What is Eid Al Adha?

Sheikh Zayed Grand Mosque - Abu Dhabi

What is Eid al-Adha?

At the end of the Hajj (annual pilgrimage to Mecca), Muslims throughout the world celebrate the holiday of Eid al-Adha (Festival of Sacrifice). 

What does Eid al-Adha commemorate?

During the Hajj, Muslims remember and commemorate the trials and triumphs of the Prophet Abraham. The Qur'an describes Abraham as follows:

"Surely Abraham was an example, obedient to Allah, by nature upright, and he was not of the polytheists. He was grateful for Our bounties. We chose him and guided him on the right path. We gave him good in this world, and in the next, he will most surely be among the righteous." (Qur'an 16:120-121)

One of Abraham's main trials was to face the command of Allah to kill his only son. Upon hearing this command, he prepared to submit to Allah's will. When he was all prepared to do it, Allah revealed to him that his "sacrifice" had already been fulfilled. He had shown that his love for his Lord superseded all others, that he would lay down his own life or the lives of those dear to him in order to submit to God.

Why do Muslims sacrifice an animal on this day?

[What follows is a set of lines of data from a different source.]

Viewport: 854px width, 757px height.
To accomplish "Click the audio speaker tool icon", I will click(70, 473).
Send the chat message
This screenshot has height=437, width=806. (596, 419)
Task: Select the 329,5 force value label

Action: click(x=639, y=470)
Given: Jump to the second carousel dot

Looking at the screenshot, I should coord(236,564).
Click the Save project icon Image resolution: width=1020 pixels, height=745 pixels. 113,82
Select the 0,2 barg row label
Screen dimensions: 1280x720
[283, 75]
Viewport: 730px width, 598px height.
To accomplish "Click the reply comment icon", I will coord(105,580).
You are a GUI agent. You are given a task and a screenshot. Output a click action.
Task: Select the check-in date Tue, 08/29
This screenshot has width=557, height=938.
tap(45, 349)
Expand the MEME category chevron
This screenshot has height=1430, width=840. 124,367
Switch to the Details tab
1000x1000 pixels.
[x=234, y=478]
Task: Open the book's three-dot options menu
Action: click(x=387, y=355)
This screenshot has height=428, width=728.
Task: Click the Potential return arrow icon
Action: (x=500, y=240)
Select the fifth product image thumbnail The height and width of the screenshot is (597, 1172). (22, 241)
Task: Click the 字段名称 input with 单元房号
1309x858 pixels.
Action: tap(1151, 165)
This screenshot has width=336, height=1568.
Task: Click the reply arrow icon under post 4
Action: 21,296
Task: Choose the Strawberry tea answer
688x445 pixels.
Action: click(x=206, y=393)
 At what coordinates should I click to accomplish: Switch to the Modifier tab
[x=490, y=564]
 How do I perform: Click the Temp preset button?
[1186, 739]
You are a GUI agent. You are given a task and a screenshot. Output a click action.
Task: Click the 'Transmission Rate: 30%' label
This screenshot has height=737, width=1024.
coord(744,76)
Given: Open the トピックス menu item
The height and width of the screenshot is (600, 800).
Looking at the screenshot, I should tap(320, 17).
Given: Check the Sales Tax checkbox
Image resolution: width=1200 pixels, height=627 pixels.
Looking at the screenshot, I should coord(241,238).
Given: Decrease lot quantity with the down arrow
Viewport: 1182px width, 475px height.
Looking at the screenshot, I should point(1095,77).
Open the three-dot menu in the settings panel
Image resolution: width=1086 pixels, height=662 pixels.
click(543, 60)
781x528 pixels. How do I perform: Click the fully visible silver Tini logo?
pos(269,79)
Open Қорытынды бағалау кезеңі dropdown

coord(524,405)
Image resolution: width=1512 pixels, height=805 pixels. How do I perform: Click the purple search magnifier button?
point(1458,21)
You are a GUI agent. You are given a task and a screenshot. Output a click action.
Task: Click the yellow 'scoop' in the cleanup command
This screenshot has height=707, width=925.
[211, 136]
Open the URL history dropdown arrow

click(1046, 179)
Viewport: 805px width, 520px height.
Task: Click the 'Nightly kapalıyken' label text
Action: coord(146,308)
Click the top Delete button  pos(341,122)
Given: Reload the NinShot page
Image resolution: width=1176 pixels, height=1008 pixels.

During the celebration of Eid al-Adha, Muslims commemorate and remember Abraham's trials, by themselves slaughtering an animal such as a sheep, camel, or goat. This action is very often misunderstood by those outside the faith.

Allah has given us power over animals and allowed us to eat meat, but only if we pronounce His name in the solemn act of taking life. Muslims slaughter animals in the same way throughout the year. By saying the name of Allah at the time of slaughter, we are reminded that life is sacred.

The meat from the sacrifice of Eid al-Adha is mostly given away to others. One-third is eaten by immediate family and relatives, one-third is given away to friends, and one-third is donated to the poor. The act symbolizes our willingness to give up things that are of benefit to us or close to our hearts, in order to follow Allah's commands. It also symbolizes our willingness to give up some of our own bounties, in order to strengthen ties of friendship and help those who are in need. We recognize that all blessings come from Allah, and we should open our hearts and share with others.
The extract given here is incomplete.